• _Dataset entries_
%%
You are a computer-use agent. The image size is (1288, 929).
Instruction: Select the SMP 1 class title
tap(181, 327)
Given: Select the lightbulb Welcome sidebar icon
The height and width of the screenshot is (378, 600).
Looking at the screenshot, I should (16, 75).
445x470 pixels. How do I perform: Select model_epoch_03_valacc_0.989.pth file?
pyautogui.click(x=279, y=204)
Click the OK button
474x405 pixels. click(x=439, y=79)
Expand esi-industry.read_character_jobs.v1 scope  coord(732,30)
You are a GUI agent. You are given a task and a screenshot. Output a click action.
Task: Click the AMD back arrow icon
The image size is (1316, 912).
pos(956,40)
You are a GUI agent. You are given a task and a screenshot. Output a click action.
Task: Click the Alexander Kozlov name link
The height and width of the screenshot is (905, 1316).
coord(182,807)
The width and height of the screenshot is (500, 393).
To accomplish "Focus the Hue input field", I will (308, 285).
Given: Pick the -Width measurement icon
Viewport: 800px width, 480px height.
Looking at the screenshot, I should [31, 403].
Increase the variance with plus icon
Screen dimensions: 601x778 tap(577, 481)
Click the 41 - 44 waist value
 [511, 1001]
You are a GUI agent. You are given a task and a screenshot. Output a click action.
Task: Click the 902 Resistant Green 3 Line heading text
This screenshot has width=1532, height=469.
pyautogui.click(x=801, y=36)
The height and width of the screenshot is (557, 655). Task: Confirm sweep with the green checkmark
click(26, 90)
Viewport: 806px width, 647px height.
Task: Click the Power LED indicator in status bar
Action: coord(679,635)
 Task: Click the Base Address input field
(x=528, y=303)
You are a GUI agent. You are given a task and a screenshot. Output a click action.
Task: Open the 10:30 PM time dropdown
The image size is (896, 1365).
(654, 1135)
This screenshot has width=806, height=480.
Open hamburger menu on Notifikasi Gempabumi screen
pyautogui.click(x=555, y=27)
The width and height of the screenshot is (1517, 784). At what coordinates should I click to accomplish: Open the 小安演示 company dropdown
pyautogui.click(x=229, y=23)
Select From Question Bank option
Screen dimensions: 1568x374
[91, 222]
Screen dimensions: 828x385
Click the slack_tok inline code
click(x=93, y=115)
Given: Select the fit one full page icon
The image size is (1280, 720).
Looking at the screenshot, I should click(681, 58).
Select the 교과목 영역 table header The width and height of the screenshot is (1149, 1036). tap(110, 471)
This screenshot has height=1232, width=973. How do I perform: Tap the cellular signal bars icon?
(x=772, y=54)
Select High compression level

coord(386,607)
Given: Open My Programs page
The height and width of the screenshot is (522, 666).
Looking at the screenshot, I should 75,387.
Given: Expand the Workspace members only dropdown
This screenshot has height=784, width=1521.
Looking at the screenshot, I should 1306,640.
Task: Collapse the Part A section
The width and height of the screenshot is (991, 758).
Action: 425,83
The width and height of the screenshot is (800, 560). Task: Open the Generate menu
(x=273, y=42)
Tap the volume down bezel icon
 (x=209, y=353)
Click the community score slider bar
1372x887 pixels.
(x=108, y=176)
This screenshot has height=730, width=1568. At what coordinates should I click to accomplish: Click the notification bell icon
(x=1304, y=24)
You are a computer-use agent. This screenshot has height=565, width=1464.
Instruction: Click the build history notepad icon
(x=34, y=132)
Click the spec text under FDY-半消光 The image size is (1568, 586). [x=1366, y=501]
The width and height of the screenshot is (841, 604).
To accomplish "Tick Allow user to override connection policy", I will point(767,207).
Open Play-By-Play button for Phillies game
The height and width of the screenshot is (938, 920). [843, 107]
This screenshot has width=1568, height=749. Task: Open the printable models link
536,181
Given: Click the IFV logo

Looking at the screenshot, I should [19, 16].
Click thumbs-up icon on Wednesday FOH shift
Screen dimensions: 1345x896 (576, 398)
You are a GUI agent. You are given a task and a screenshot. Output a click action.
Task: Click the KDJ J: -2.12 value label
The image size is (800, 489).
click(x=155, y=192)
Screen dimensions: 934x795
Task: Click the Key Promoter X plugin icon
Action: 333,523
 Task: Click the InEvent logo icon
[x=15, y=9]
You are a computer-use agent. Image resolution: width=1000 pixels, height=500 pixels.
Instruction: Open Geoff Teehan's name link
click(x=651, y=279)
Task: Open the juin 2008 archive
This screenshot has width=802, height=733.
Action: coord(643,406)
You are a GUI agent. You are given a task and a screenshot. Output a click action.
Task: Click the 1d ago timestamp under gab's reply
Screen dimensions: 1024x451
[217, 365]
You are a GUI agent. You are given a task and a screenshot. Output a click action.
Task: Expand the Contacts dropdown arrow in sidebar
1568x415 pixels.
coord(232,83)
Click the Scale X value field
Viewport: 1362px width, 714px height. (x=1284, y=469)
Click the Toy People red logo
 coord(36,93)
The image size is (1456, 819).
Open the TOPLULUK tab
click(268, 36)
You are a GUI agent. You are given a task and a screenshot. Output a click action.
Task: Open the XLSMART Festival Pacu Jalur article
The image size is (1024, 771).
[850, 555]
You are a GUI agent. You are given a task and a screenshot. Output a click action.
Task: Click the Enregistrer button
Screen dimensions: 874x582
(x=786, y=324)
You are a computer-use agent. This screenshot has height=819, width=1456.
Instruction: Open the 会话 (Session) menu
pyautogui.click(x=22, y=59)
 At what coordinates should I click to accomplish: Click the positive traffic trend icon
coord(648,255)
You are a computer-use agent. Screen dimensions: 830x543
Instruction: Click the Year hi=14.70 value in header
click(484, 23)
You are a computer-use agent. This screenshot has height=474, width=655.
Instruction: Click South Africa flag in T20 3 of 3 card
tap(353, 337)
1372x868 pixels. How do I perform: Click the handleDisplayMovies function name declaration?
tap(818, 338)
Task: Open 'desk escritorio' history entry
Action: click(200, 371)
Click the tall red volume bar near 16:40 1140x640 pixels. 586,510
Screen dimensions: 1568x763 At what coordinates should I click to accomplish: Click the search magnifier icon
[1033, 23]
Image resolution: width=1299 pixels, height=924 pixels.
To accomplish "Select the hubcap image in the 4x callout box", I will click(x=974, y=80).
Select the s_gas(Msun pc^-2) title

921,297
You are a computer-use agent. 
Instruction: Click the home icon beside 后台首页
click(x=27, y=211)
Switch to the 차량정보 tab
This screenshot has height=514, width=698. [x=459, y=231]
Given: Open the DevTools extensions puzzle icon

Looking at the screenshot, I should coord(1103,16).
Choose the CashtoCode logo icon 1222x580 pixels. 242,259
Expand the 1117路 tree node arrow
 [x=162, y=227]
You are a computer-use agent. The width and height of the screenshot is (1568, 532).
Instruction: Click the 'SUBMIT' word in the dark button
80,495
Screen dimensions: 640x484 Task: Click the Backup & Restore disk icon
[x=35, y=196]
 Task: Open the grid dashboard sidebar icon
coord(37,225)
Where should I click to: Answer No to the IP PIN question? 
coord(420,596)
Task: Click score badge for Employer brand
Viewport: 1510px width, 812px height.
%%
• _What you need to do_
Arrange every line of the material above as a numbered list, leaving out the blank lines.

• _Task answer_
1. You are a computer-use agent. The image size is (1288, 929).
2. Instruction: Select the SMP 1 class title
3. tap(181, 327)
4. Given: Select the lightbulb Welcome sidebar icon
5. The height and width of the screenshot is (378, 600).
6. Looking at the screenshot, I should (16, 75).
7. 445x470 pixels. How do I perform: Select model_epoch_03_valacc_0.989.pth file?
8. pyautogui.click(x=279, y=204)
9. Click the OK button
10. 474x405 pixels. click(x=439, y=79)
11. Expand esi-industry.read_character_jobs.v1 scope  coord(732,30)
12. You are a GUI agent. You are given a task and a screenshot. Output a click action.
13. Task: Click the AMD back arrow icon
14. The image size is (1316, 912).
15. pos(956,40)
16. You are a GUI agent. You are given a task and a screenshot. Output a click action.
17. Task: Click the Alexander Kozlov name link
18. The height and width of the screenshot is (905, 1316).
19. coord(182,807)
20. The width and height of the screenshot is (500, 393).
21. To accomplish "Focus the Hue input field", I will (308, 285).
22. Given: Pick the -Width measurement icon
23. Viewport: 800px width, 480px height.
24. Looking at the screenshot, I should [31, 403].
25. Increase the variance with plus icon
26. Screen dimensions: 601x778 tap(577, 481)
27. Click the 41 - 44 waist value
28.  [511, 1001]
29. You are a GUI agent. You are given a task and a screenshot. Output a click action.
30. Task: Click the 902 Resistant Green 3 Line heading text
31. This screenshot has width=1532, height=469.
32. pyautogui.click(x=801, y=36)
33. The height and width of the screenshot is (557, 655). Task: Confirm sweep with the green checkmark
34. click(26, 90)
35. Viewport: 806px width, 647px height.
36. Task: Click the Power LED indicator in status bar
37. Action: coord(679,635)
38.  Task: Click the Base Address input field
39. (x=528, y=303)
40. You are a GUI agent. You are given a task and a screenshot. Output a click action.
41. Task: Open the 10:30 PM time dropdown
42. The image size is (896, 1365).
43. (654, 1135)
44. This screenshot has width=806, height=480.
45. Open hamburger menu on Notifikasi Gempabumi screen
46. pyautogui.click(x=555, y=27)
47. The width and height of the screenshot is (1517, 784). At what coordinates should I click to accomplish: Open the 小安演示 company dropdown
48. pyautogui.click(x=229, y=23)
49. Select From Question Bank option
50. Screen dimensions: 1568x374
51. [91, 222]
52. Screen dimensions: 828x385
53. Click the slack_tok inline code
54. click(x=93, y=115)
55. Given: Select the fit one full page icon
56. The image size is (1280, 720).
57. Looking at the screenshot, I should click(681, 58).
58. Select the 교과목 영역 table header The width and height of the screenshot is (1149, 1036). tap(110, 471)
59. This screenshot has height=1232, width=973. How do I perform: Tap the cellular signal bars icon?
60. (x=772, y=54)
61. Select High compression level
62. coord(386,607)
63. Given: Open My Programs page
64. The height and width of the screenshot is (522, 666).
65. Looking at the screenshot, I should 75,387.
66. Given: Expand the Workspace members only dropdown
67. This screenshot has height=784, width=1521.
68. Looking at the screenshot, I should 1306,640.
69. Task: Collapse the Part A section
70. The width and height of the screenshot is (991, 758).
71. Action: 425,83
72. The width and height of the screenshot is (800, 560). Task: Open the Generate menu
73. (x=273, y=42)
74. Tap the volume down bezel icon
75.  (x=209, y=353)
76. Click the community score slider bar
77. 1372x887 pixels.
78. (x=108, y=176)
79. This screenshot has height=730, width=1568. At what coordinates should I click to accomplish: Click the notification bell icon
80. (x=1304, y=24)
81. You are a computer-use agent. This screenshot has height=565, width=1464.
82. Instruction: Click the build history notepad icon
83. (x=34, y=132)
84. Click the spec text under FDY-半消光 The image size is (1568, 586). [x=1366, y=501]
85. The width and height of the screenshot is (841, 604).
86. To accomplish "Tick Allow user to override connection policy", I will point(767,207).
87. Open Play-By-Play button for Phillies game
88. The height and width of the screenshot is (938, 920). [843, 107]
89. This screenshot has width=1568, height=749. Task: Open the printable models link
90. 536,181
91. Given: Click the IFV logo
92. Looking at the screenshot, I should [19, 16].
93. Click thumbs-up icon on Wednesday FOH shift
94. Screen dimensions: 1345x896 (576, 398)
95. You are a GUI agent. You are given a task and a screenshot. Output a click action.
96. Task: Click the KDJ J: -2.12 value label
97. The image size is (800, 489).
98. click(x=155, y=192)
99. Screen dimensions: 934x795
100. Task: Click the Key Promoter X plugin icon
101. Action: 333,523
102.  Task: Click the InEvent logo icon
103. [x=15, y=9]
104. You are a computer-use agent. Image resolution: width=1000 pixels, height=500 pixels.
105. Instruction: Open Geoff Teehan's name link
106. click(x=651, y=279)
107. Task: Open the juin 2008 archive
108. This screenshot has width=802, height=733.
109. Action: coord(643,406)
110. You are a GUI agent. You are given a task and a screenshot. Output a click action.
111. Task: Click the 1d ago timestamp under gab's reply
112. Screen dimensions: 1024x451
113. [217, 365]
114. You are a GUI agent. You are given a task and a screenshot. Output a click action.
115. Task: Expand the Contacts dropdown arrow in sidebar
116. 1568x415 pixels.
117. coord(232,83)
118. Click the Scale X value field
119. Viewport: 1362px width, 714px height. (x=1284, y=469)
120. Click the Toy People red logo
121.  coord(36,93)
122. The image size is (1456, 819).
123. Open the TOPLULUK tab
124. click(268, 36)
125. You are a GUI agent. You are given a task and a screenshot. Output a click action.
126. Task: Open the XLSMART Festival Pacu Jalur article
127. The image size is (1024, 771).
128. [850, 555]
129. You are a GUI agent. You are given a task and a screenshot. Output a click action.
130. Task: Click the Enregistrer button
131. Screen dimensions: 874x582
132. (x=786, y=324)
133. You are a computer-use agent. This screenshot has height=819, width=1456.
134. Instruction: Open the 会话 (Session) menu
135. pyautogui.click(x=22, y=59)
136.  At what coordinates should I click to accomplish: Click the positive traffic trend icon
137. coord(648,255)
138. You are a computer-use agent. Screen dimensions: 830x543
139. Instruction: Click the Year hi=14.70 value in header
140. click(484, 23)
141. You are a computer-use agent. This screenshot has height=474, width=655.
142. Instruction: Click South Africa flag in T20 3 of 3 card
143. tap(353, 337)
144. 1372x868 pixels. How do I perform: Click the handleDisplayMovies function name declaration?
145. tap(818, 338)
146. Task: Open 'desk escritorio' history entry
147. Action: click(200, 371)
148. Click the tall red volume bar near 16:40 1140x640 pixels. 586,510
149. Screen dimensions: 1568x763 At what coordinates should I click to accomplish: Click the search magnifier icon
150. [1033, 23]
151. Image resolution: width=1299 pixels, height=924 pixels.
152. To accomplish "Select the hubcap image in the 4x callout box", I will click(x=974, y=80).
153. Select the s_gas(Msun pc^-2) title
154. 921,297
155. You are a computer-use agent. 
156. Instruction: Click the home icon beside 后台首页
157. click(x=27, y=211)
158. Switch to the 차량정보 tab
159. This screenshot has height=514, width=698. [x=459, y=231]
160. Given: Open the DevTools extensions puzzle icon
161. Looking at the screenshot, I should coord(1103,16).
162. Choose the CashtoCode logo icon 1222x580 pixels. 242,259
163. Expand the 1117路 tree node arrow
164.  [x=162, y=227]
165. You are a computer-use agent. The width and height of the screenshot is (1568, 532).
166. Instruction: Click the 'SUBMIT' word in the dark button
167. 80,495
168. Screen dimensions: 640x484 Task: Click the Backup & Restore disk icon
169. [x=35, y=196]
170.  Task: Open the grid dashboard sidebar icon
171. coord(37,225)
172. Where should I click to: Answer No to the IP PIN question? 
173. coord(420,596)
174. Task: Click score badge for Employer brand
175. Viewport: 1510px width, 812px height.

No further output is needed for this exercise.